> [ABOUT THIS EXERCISE]
Copy the text about the Bell 430 helicopter below word for word, in full.
Segment Start: PROVIDED TEXT
Bell's 430 twin-engined helicopter looks sleek and provided a smooth flight in our test

Peter Gray/SINGAPORE

FIRST CAME THE Bell 222 intermediate weight, twin-engined, two-bladed, commercial helicopter in 1979, with a maximum take-off weight (MTOW) of 3,570kg, rising to 3,750kg, and the first aircraft to be certificated by the US Federal Aviation Administration for single-pilot instrument-flight-rules (IFR) operations without stabilisation equipment. This was followed in 1990 by the 230, with a MTOW of 3,820kg. This was also two-bladed, but was re-engined and incorporated many other refinements.. Then, at Asian Aerospace '96 in Singapore, Bell introduced two new helicopters, the 407 (Flight International, 21-27 February) and the 430.

The Canadian-manufactured 430 is a much updated 230. The main changes are that the 430 has an all-composite, bearingless and hingeless, four-bladed main rotor, yet-more-powerful engines and main gearbox to match, a 450mm fuselage stretch, a new instrument panel and a MTOW of 4,090kg, rising to 4,200kg with external cargo. The external load hook will carry nearly 1,600kg.
Segment End: PROVIDED TEXT
Segment Start: DATASET RECORDS
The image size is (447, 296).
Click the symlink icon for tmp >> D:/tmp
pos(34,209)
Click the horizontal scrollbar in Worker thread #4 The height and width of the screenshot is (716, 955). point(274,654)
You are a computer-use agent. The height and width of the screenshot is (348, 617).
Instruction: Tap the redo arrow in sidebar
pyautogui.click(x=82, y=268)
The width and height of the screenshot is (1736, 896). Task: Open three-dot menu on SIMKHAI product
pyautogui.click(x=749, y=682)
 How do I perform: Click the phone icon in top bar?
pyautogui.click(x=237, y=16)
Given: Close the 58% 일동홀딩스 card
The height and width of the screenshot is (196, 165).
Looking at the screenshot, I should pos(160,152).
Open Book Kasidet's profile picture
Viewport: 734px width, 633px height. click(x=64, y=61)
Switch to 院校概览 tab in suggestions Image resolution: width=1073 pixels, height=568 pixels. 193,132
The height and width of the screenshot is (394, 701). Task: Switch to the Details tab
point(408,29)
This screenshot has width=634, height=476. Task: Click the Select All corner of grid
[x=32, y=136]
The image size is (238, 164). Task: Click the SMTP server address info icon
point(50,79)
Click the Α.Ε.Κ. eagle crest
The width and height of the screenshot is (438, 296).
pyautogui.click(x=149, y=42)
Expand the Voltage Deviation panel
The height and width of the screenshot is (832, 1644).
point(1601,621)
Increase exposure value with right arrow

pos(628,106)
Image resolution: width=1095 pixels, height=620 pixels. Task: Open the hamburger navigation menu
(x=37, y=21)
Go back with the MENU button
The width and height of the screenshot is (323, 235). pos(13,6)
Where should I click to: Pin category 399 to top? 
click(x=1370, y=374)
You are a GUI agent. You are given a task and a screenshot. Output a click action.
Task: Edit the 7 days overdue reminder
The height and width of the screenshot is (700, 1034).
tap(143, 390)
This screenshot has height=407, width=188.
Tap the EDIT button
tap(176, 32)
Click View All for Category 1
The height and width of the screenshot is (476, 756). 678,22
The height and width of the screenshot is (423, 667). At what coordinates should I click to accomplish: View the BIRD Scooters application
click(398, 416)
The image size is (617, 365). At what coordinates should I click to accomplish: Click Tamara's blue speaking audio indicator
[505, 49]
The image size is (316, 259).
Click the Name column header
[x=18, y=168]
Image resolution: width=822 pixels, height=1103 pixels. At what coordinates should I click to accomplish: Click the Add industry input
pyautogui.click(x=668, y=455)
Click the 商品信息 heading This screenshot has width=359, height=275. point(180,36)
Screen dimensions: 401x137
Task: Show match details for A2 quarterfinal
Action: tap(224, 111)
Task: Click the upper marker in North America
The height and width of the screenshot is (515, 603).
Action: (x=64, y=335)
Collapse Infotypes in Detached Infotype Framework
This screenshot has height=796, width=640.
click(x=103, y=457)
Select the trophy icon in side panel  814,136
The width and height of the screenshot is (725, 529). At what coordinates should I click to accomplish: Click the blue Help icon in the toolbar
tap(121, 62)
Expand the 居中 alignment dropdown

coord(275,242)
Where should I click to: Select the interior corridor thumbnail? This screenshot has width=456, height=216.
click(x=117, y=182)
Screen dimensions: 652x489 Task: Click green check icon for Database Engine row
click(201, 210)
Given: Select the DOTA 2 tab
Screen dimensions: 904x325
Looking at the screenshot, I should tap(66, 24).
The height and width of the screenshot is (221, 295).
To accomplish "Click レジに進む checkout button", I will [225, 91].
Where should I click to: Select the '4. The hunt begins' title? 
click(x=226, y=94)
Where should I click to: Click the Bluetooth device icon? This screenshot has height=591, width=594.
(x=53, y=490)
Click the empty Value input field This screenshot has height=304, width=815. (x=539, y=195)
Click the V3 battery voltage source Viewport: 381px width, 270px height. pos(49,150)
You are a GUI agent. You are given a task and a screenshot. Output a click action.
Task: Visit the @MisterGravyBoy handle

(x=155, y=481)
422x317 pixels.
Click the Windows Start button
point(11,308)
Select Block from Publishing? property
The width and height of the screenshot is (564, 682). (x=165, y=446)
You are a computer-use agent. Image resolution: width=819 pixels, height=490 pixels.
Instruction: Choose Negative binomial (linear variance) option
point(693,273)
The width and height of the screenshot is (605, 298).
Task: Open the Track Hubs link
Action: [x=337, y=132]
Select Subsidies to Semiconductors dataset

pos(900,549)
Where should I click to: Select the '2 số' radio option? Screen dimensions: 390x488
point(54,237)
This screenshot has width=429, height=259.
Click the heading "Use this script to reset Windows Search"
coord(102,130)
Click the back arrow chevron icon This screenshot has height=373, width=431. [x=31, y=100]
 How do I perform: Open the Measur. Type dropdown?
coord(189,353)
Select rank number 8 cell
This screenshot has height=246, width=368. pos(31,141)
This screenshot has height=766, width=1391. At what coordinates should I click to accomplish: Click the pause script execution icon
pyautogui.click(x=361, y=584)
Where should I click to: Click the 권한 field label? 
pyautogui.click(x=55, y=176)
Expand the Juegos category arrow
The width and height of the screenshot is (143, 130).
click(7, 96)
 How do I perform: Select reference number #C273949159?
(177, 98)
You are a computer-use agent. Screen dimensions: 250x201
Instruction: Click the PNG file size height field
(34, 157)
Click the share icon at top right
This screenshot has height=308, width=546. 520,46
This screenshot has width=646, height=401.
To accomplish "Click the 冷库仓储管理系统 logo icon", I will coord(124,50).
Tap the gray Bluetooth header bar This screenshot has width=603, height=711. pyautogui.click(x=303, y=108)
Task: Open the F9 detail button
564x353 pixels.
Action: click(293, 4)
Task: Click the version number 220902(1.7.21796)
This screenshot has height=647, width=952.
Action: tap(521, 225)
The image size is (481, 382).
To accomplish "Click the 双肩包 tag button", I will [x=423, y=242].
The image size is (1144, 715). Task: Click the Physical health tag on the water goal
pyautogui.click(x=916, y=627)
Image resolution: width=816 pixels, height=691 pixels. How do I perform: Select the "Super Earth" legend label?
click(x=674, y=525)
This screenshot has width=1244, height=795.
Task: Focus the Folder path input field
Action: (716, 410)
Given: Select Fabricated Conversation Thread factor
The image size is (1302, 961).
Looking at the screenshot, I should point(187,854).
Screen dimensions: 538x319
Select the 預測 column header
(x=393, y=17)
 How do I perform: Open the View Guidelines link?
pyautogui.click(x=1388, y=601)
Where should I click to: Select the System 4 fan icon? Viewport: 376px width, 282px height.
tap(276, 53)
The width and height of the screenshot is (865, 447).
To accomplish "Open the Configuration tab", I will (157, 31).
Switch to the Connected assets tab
Segment End: DATASET RECORDS
> [TASK ANSWER]
Bell's 430 twin-engined helicopter looks sleek and provided a smooth flight in our test

Peter Gray/SINGAPORE

FIRST CAME THE Bell 222 intermediate weight, twin-engined, two-bladed, commercial helicopter in 1979, with a maximum take-off weight (MTOW) of 3,570kg, rising to 3,750kg, and the first aircraft to be certificated by the US Federal Aviation Administration for single-pilot instrument-flight-rules (IFR) operations without stabilisation equipment. This was followed in 1990 by the 230, with a MTOW of 3,820kg. This was also two-bladed, but was re-engined and incorporated many other refinements.. Then, at Asian Aerospace '96 in Singapore, Bell introduced two new helicopters, the 407 (Flight International, 21-27 February) and the 430.

The Canadian-manufactured 430 is a much updated 230. The main changes are that the 430 has an all-composite, bearingless and hingeless, four-bladed main rotor, yet-more-powerful engines and main gearbox to match, a 450mm fuselage stretch, a new instrument panel and a MTOW of 4,090kg, rising to 4,200kg with external cargo. The external load hook will carry nearly 1,600kg.